Daran zeichnet sich ein Merkmal von vielen Geschichten um kosmisches Grauen ab. Der 1890 geborene Autor hat in seinen Büchern außerhalb des menschlichen Verstandes selten Grauzonen etabliert. Betrachtet man die Geschichten ohne das heute stark abgenutzte Etikett “Psychologischer Horror”, gibt es oft klare Feindbilder. Lovecraft malte seine Geschichten Schwarz und Weiß, oft auch wortwörtlich, sein Rassismus und die Feindseligkeit gegenüber Minderheiten sind ausführlich überliefert. Kunst und Künstler sind in den Originalen schwer zu trennen: Die weltweiten Cthulhu-Kulten aus seinen Schriften sind klar an antisemitische Verschwörungstheorien angelehnt. Glücklicherweise lassen Medien aus diesem Jahrhundert diesen Aspekt aus - die Erzählungen brauchen ihn sicherlich nicht.

ERFORDERLICHE AUFGABEN:
(A) Beantworte zum Auszug über kosmisches Grauen folgende Fragen:
(i) In welchem Jahr wurde der Autor geboren?
(ii) An welche Art von Theorien sind die Cthulhu-Kulte aus seinen Schriften angelehnt?
(iii) Welches Etikett wird als heute stark abgenutzt bezeichnet?
(B) Gib aus dem Auszug über kosmisches Grauen alles von „Daran zeichnet sich“ bis hinunter zu „ihn sicherlich nicht.“ unverändert aus.

GEGEBENES MATERIAL:

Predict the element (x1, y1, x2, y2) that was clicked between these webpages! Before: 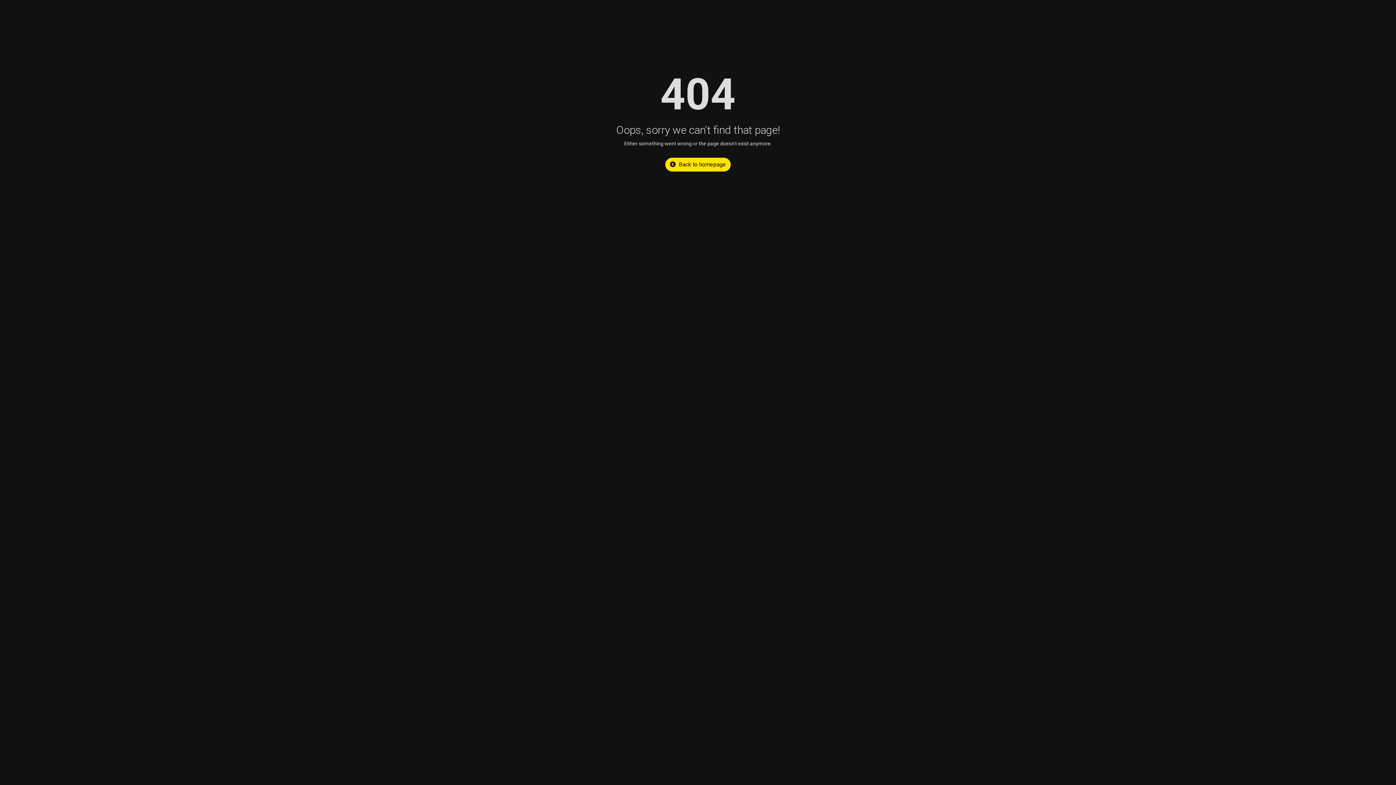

ANTWORTEN IN REIHENFOLGE:
(A)
(i) 1890
(ii) An antisemitische Verschwörungstheorien
(iii) „Psychologischer Horror“

(B)
Daran zeichnet sich ein Merkmal von vielen Geschichten um kosmisches Grauen ab. Der 1890 geborene Autor hat in seinen Büchern außerhalb des menschlichen Verstandes selten Grauzonen etabliert. Betrachtet man die Geschichten ohne das heute stark abgenutzte Etikett “Psychologischer Horror”, gibt es oft klare Feindbilder. Lovecraft malte seine Geschichten Schwarz und Weiß, oft auch wortwörtlich, sein Rassismus und die Feindseligkeit gegenüber Minderheiten sind ausführlich überliefert. Kunst und Künstler sind in den Originalen schwer zu trennen: Die weltweiten Cthulhu-Kulten aus seinen Schriften sind klar an antisemitische Verschwörungstheorien angelehnt. Glücklicherweise lassen Medien aus diesem Jahrhundert diesen Aspekt aus - die Erzählungen brauchen ihn sicherlich nicht.